Increased excitability of DRG neurons and nociceptive nerve endings alters axonal conduction and increases neurotransmitter secretion from primary afferent nerve terminals in the spinal dorsal horn. DRG neurons play an essential role in generating ectopic activity after nerve injury [36]. A previous report demonstrated that nerve injury reduces BK_Ca channel expression in the DRG but not in the spinal cord [13]. DRG neuron depolarization could promote hyperexcitability, and it is possible in relation to K⁺ channels other than BK_Ca. However, this membrane depolarization could also inactivate voltage-dependent Na⁺ channels responsible for action potential trigger and reduce DRG neurons’ excitability. BK_Ca channels modulate neuronal excitability by shorting the action potential duration, accelerating after-hyperpolarization, enhancing the repolarization, and mediating spike-frequency adaption [14,15]. BK_Ca channels act as a functional brake that prevents neuronal hyperexcitability. The loss of BK_Ca channels in DRG neurons may be an essential step toward developing neuropathic pain after nerve injury [37]. One previous report demonstrated that nerve injury reduces BK_Ca channel activity in the DRG neurons [15]. Our CCI rat-induced BK_Ca current and channel activity inhibition are consistent with their findings. This study also observed that CCI-induced nerve injuries decrease BK_Ca mRNA expression and immunoreactivity in the DRG neuronal cells. Thus, we suggest that DRG neuron excitability is augmented in this rat model following CCI surgery.

It is generally agreed that small and medium DRG neurons are likely to convey pain and temperature information. In contrast, large DRG neurons are more likely to transfer mechanoreceptive details [36,38]. In our recent study, KMUP-1 was observed to have a strong analgesic effect in thermal hyperalgesia and had a modest impact on mechanical allodynia, suggesting that it could be more sensitive on Aδ and C fibers than on Aβ fibers [27]. Previous reports showed that L5 and L6 spinal nerve ligation suppressed BK_Ca channel expression and activity in the DRG neurons [13,15]. This study confirmed that CCI-induced nerve injuries also inhibit BK_Ca current and channel activity in DRG cells. Therefore, we suggested that improvement of both BK_Ca expression and function by KMUP-1 is involved in protecting CCI -induced nerve injury from the rats. KMUP-1 has been shown to have BK_Ca-channel opening activity in vascular smooth muscle cells [22,25], and it also protects against CCI-induced neuroinflammation and pain behaviors (thermal hyperalgesia and mechanical allodynia). Accordingly, we consider that KMUP-1′s anti-neuropathic pain effects would partly involve this channel’s modulation. This study confirmed that KMUP-1 could prevent CCI-inhibited BK_Ca current and channel activity in rat DRG neurons using perforated whole-cell recordings. Since we cannot exclude the possibility of Na⁺, Ca²⁺, and other channels involved, we suggest that the action mechanism of KMUP-1 protection against neuropathic pain may be partly due to its restoration of CCI-inhibited BK_Ca channels.
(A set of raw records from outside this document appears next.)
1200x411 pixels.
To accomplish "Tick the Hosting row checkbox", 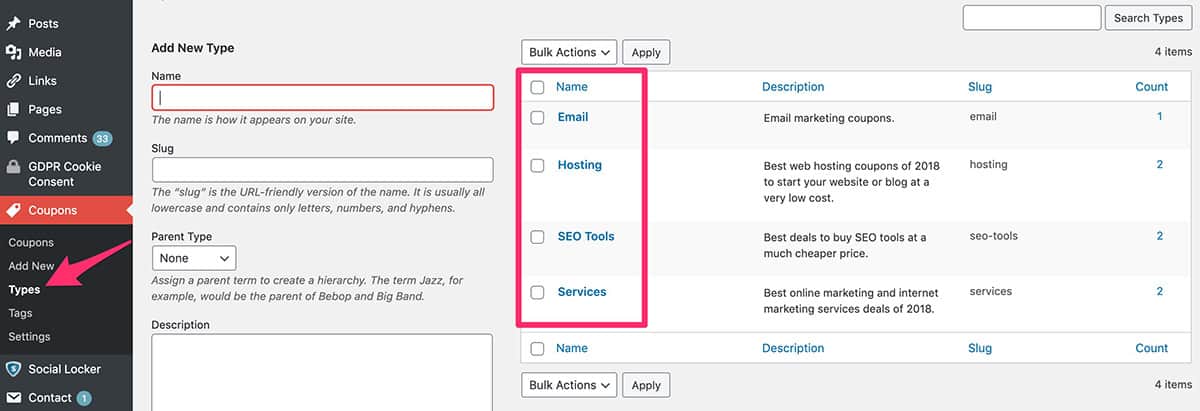I will coord(538,165).
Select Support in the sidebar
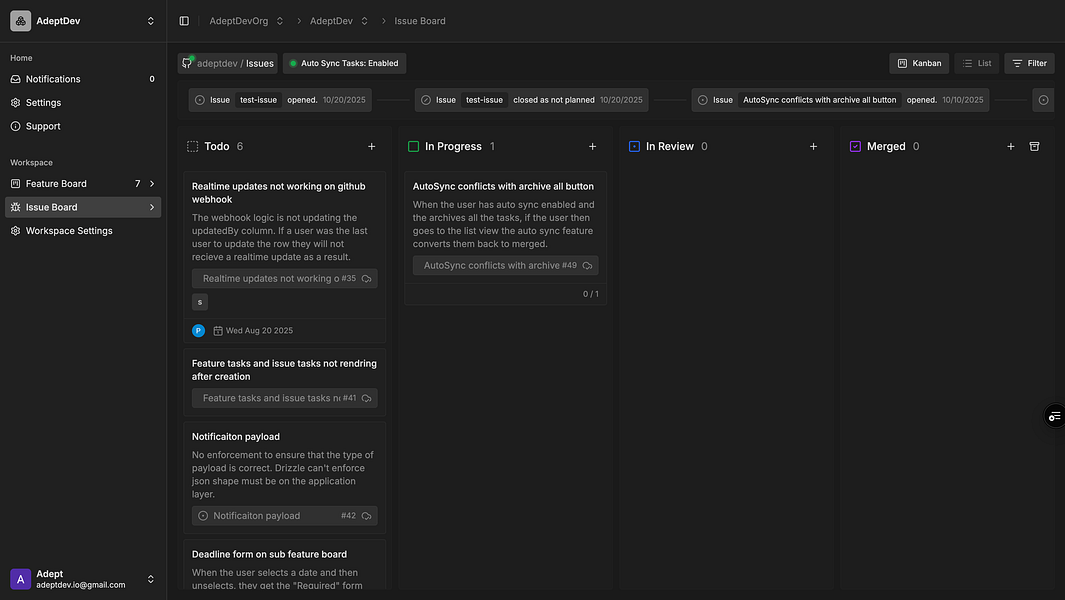This screenshot has height=600, width=1065. click(43, 126)
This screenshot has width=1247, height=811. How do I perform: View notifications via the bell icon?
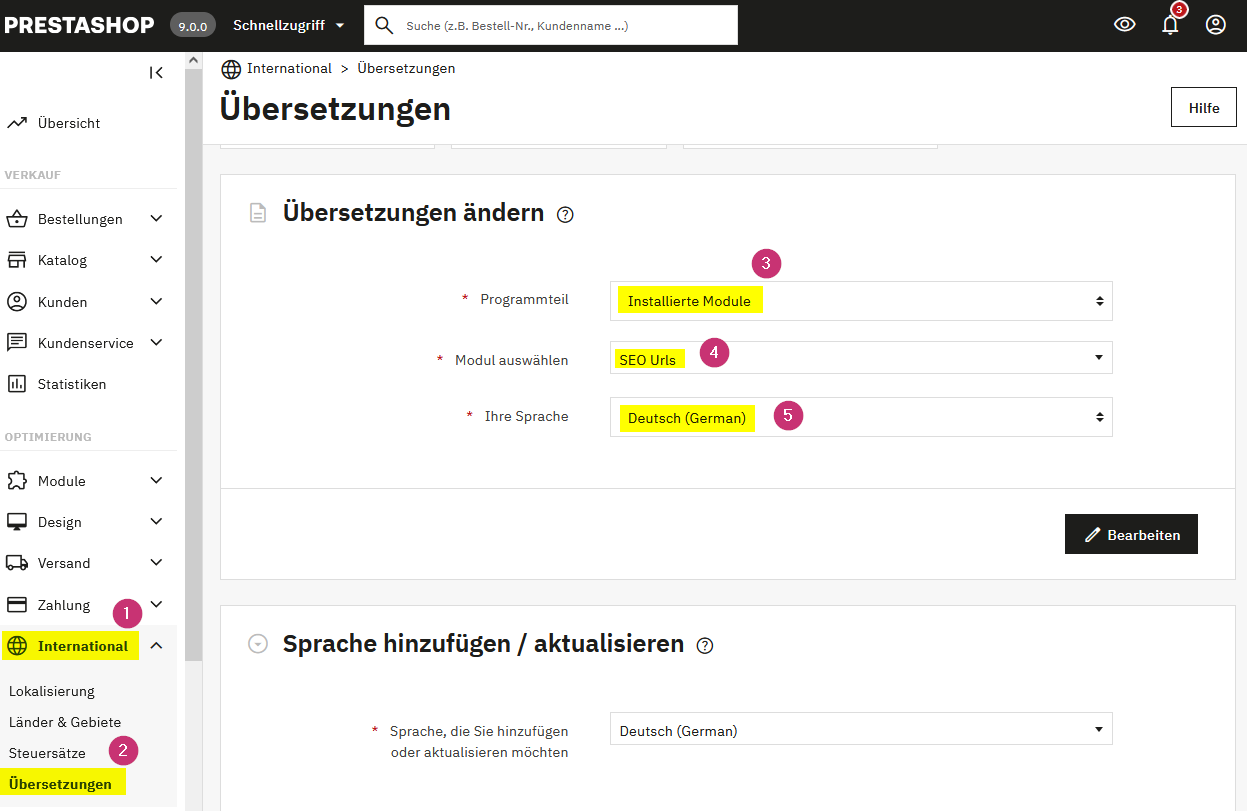(x=1169, y=24)
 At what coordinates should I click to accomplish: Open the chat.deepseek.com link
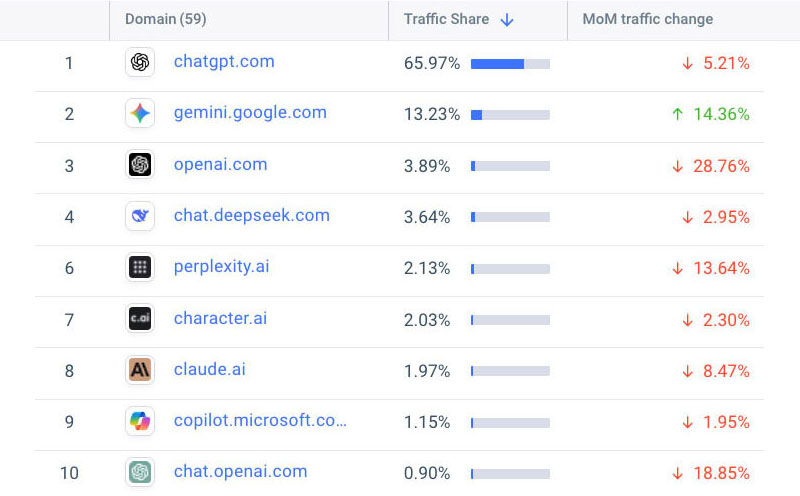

In summary, our findings revealed that CCI-induced peripheral nerve injury diminishes the activity of BK_Ca channels in DRG neurons. KMUP-1 improved the CCI-mediated BK_Ca channel inhibition and reduced BK_Ca mRNA and immunoreactivity, which may benefit neuropathic pain in a rat model following peripheral nerve injury. Our results provide evidence that KMUP-1 prevents CCI-induced pain behaviors and BK_Ca channel inhibition, suggesting it may be a good candidate for managing neuropathic pain.